Judges of the United States Court of Appeals for the Ninth Circuit convened in a special session in Seattle recently to remember their late colleague, Senior Circuit Judge Robert R. Beezer, who died in March at age 83. Family, friends and admirers attended the session, which was held June 25, 2012, at the William K. Nakamura U.S. Courthouse.
A lawyer since 1956 and a federal judge since 1984, Judge Beezer was remembered as a tenacious litigator and a dedicated and hardworking jurist who strove to achieve consensus but was never afraid to go his own way. He was generous in sharing his knowledge and experience with colleagues, kind and thoughtful in mentoring dozens of law clerks, and the epitome of courtesy and civility in the practice of law to all, speakers said.
Appointed by President Reagan, Judge Beezer received his judicial commission on March 28, 1984. He assumed senior status on July 31, 1996, but continued to hear cases for many more years. He carried on his work even after his eyesight failed, using special computer technology the enabled him to listen, rather than read case briefs.
Ninth Circuit Chief Judge Alex Kozinski, a fellow Reagan appointee who came onto the court nine months after Judge Beezer, recalled "looking particularly up to him as the wiser head among us."
"He was always willing and anxious to follow the law where it was set. But he was not afraid to blaze new trails where justice called for it and where the law was not otherwise set," Judge Kozinski said, pointing to Judge Beezer's opinion in Ellison v. Brady, which first set out the "reasonable woman" standard for sexual harassment.

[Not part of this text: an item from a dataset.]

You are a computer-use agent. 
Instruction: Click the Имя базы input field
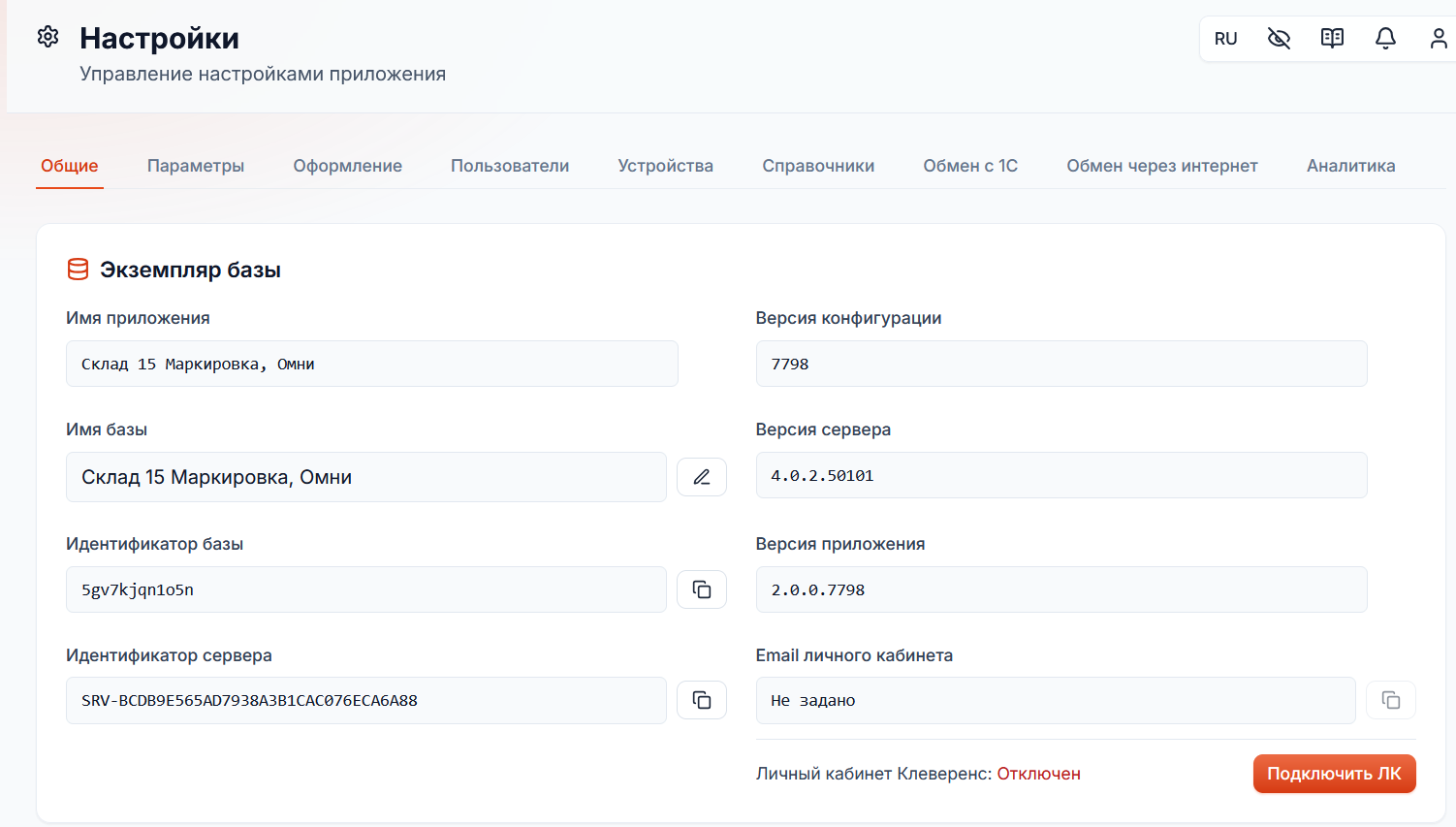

Judge Diarmuid F. O'Scannlain recalled that Judge Beezer was asked at his Senate confirmation hearing how he would handle disagreements with his colleagues. According to the hearing transcript, Judge Beezer responded that, "Appellate courts should attempt to resolve their differences and to speak with a single voice. But if a constitutional principle were involved, I would have no difficulty in being the lone dissent or the voice in the wilderness."
"As any of us who had the pleasure of serving with him can attest, he lived up to these statements every day for the next 28 years," Judge O'Scannlain said.
Judge M. Margaret McKeown recalled that her friendship with Judge Beezer began in 1975 as attorneys on opposite sides of a long running case. Then a young associate, she had been riding the bus to the courthouse until Judge Beezer spotted her at the bus stop one day and began giving her a lift to work in his car. After her appointment to the court in 1998, Judge Beezer shared his experience and helped hone her writing skills, advising her "not to waste words, but also not to mince words."
"We will miss your precision and your care with opinions, and we will miss your constant reminder that there is no substitute for good manners, courtesy and professionalism," Judge McKeown said.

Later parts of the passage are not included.